And with some of the country's elite designers and makers...
-I've got a little something for you.
-Yeah, I thought you might.
Ohhh! This is a hard one.
..she can transform her finds into desirable...
Oh, my word!
..and hopefully saleable items.
Well, I love this, so I would really like to have it.
If Sarah is successful, then she can hand the profits back
to the very people who had no idea
there was cash to be made from their trash.
That is incredible, isn't it?
Today, we're the Witley Recycling Centre near Guildford...
..where 800 tonnes of waste is dumped by Surrey locals every month.
I have no idea what I'm going to find here today.
It might be a chair in despair or a toy with no joy,
but whatever it is, I'm hoping to find something amazing
and make some money for nothing.
Award-winning interior designer Sarah is here looking for
three items which can be saved rather than slung,
and turned into something new and desirable once again.
Just never know what's going to come in.
Could be a Rembrandt any minute now. A Lowry.
It's more likely to be a Renault or a Land Rover, I think, Sarah.
Still, all we need are items which, with a little TLC
lavished upon them, could reflect a profit for their owners.
And Sarah's spotted something interesting
weighing down the back of Shane's car.
-Hi, I'm really sorry to bother you.
I'm just looking at people's rubbish today
and what they're throwing away and just having a chat about it.
We've had a new patio laid
and the builders left some of the old patio covers.
-So it was left to me to throw them away.
Well, we're looking at things we can recycle and make into other things,
and I know that they are not probably the daintiest thing
-I'm going to see all day.
-Yeah, they weigh a tonne.
And they're quite old.
Is there any chance I could take them, rather than you putting them in the tip?
-I'd love you to.
-How many have you got - two?
-Three? I'm going to get somebody to help me.
·····
**Instructions to follow**: Return the entire recycling center transcript word for word. The material after this transcript comes from a separate source.

**Raw data**:
·····
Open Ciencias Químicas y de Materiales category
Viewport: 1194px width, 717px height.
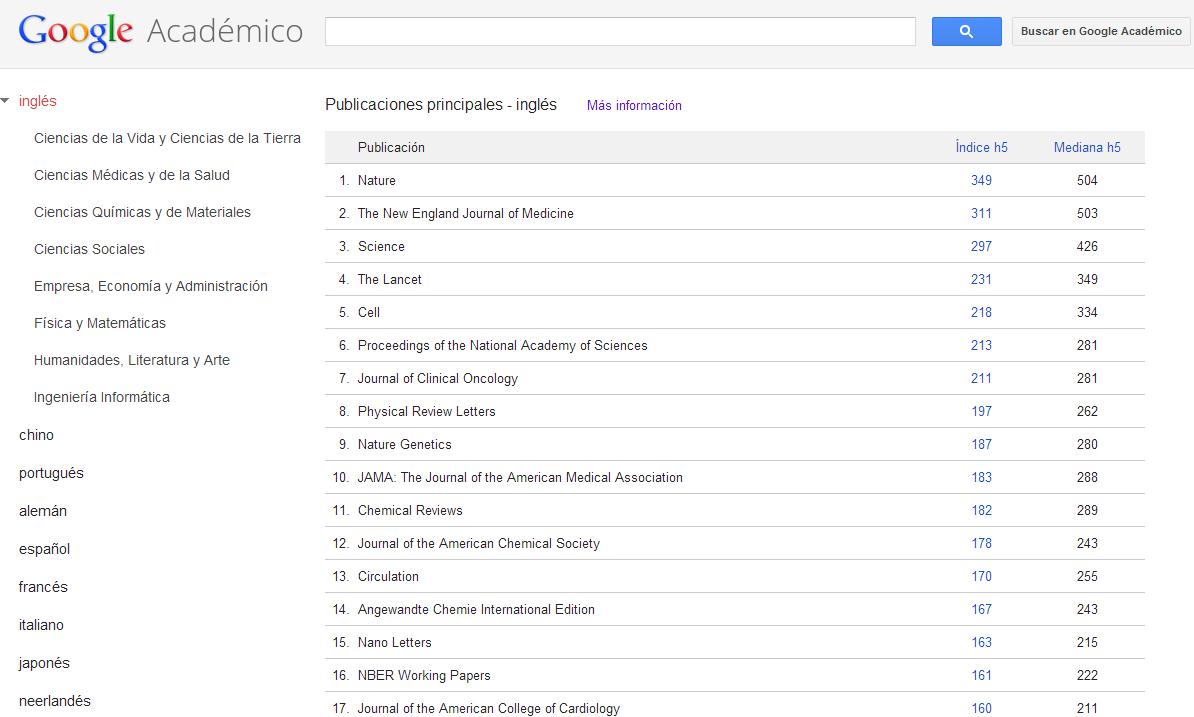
·····
**Task output**:
And with some of the country's elite designers and makers...
-I've got a little something for you.
-Yeah, I thought you might.
Ohhh! This is a hard one.
..she can transform her finds into desirable...
Oh, my word!
..and hopefully saleable items.
Well, I love this, so I would really like to have it.
If Sarah is successful, then she can hand the profits back
to the very people who had no idea
there was cash to be made from their trash.
That is incredible, isn't it?
Today, we're the Witley Recycling Centre near Guildford...
..where 800 tonnes of waste is dumped by Surrey locals every month.
I have no idea what I'm going to find here today.
It might be a chair in despair or a toy with no joy,
but whatever it is, I'm hoping to find something amazing
and make some money for nothing.
Award-winning interior designer Sarah is here looking for
three items which can be saved rather than slung,
and turned into something new and desirable once again.
Just never know what's going to come in.
Could be a Rembrandt any minute now. A Lowry.
It's more likely to be a Renault or a Land Rover, I think, Sarah.
Still, all we need are items which, with a little TLC
lavished upon them, could reflect a profit for their owners.
And Sarah's spotted something interesting
weighing down the back of Shane's car.
-Hi, I'm really sorry to bother you.
I'm just looking at people's rubbish today
and what they're throwing away and just having a chat about it.
We've had a new patio laid
and the builders left some of the old patio covers.
-So it was left to me to throw them away.
Well, we're looking at things we can recycle and make into other things,
and I know that they are not probably the daintiest thing
-I'm going to see all day.
-Yeah, they weigh a tonne.
And they're quite old.
Is there any chance I could take them, rather than you putting them in the tip?
-I'd love you to.
-How many have you got - two?
-Three? I'm going to get somebody to help me.